What happened? Across more than two decades, public opinion steadily turned against those who had used torture. This process was driven by disclosures of photographs and tapes of heinous acts, by the meticulous work of forensic pathologists who gave the victims a voice, by survivors who forcefully recounted their experiences, by journalists who published exposés, and by lawyers who pressed for information to be revealed and who painstakingly assembled facts for lawsuits.
 We've been through this before.  Our government, in the Cold War, committed heinous acts, worse, in many ways, than what Bush has done.  Those acts have never been punished.  But they were exposed in the 1970's, the participants discredited, and the practices outlawed.  The War on Terror proved the perfect excuse to go back to the practices of the Cold War.  But the War on Terror will end, just as the Cold War ended.  It didn't even take the end of the Cold War to expose what had been done -- just a thaw, and a President who went too far. 

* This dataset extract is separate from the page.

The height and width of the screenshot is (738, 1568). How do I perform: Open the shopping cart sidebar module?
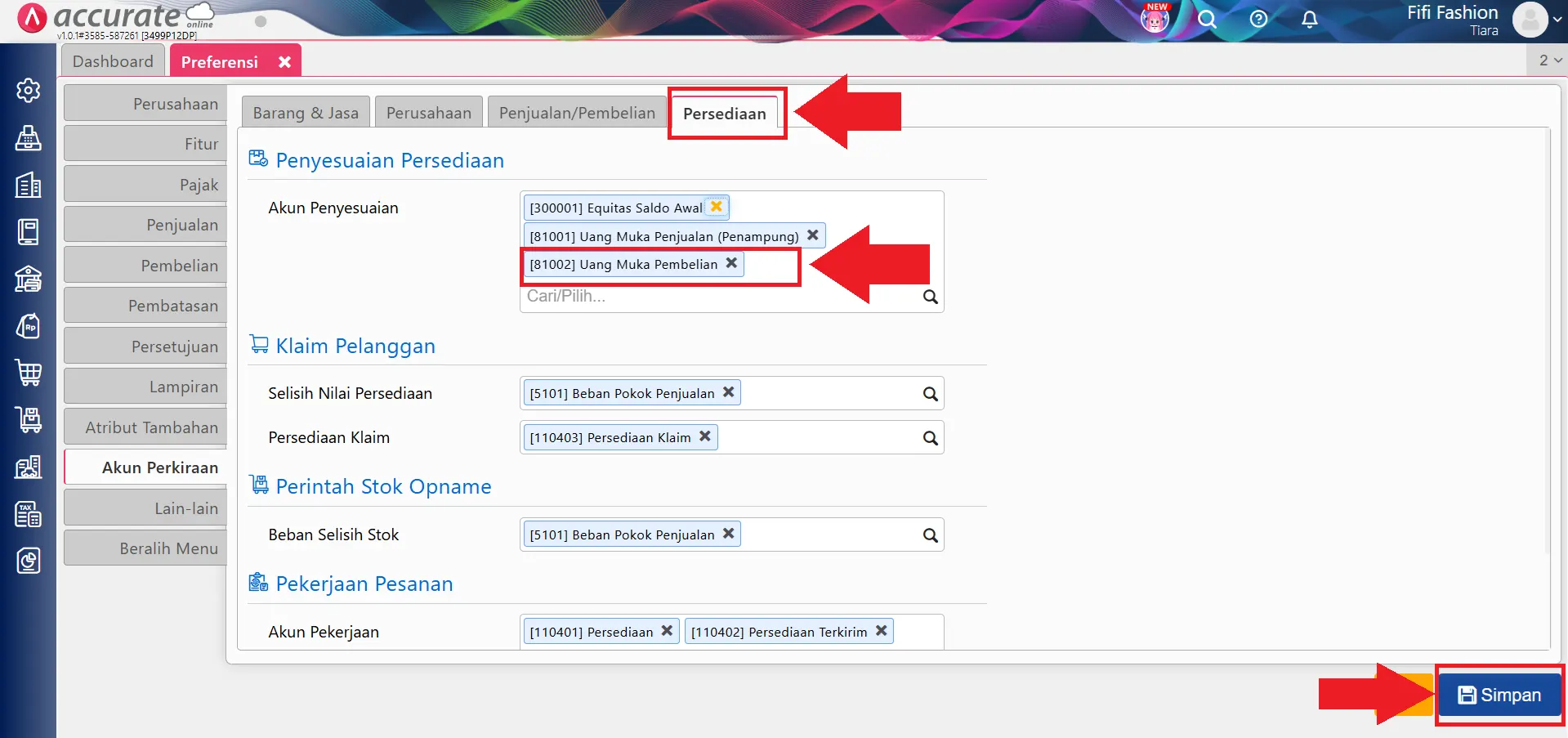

In 2006 I thought electing a Democratic Congress would expose George Bush's misdeeds.  In 2008 I thought electing a Democratic President would do it.  Both times I have been proven wrong.  But time, confidence, waning passions, and the death of a thousand cuts may ultimately expose what was done and persuade us to mend our ways.  It won't happen this year, or next.  Maybe, as in Latin American, it will take 20 years.  In the U.S. it arguably took 40 years from FDR's beginning abuses to exposure after Watergate.  But maybe playing a long game, exposing every chance we get, we can actually win this thing.  The wheels of justice grind slow, but they grind exceeding fine.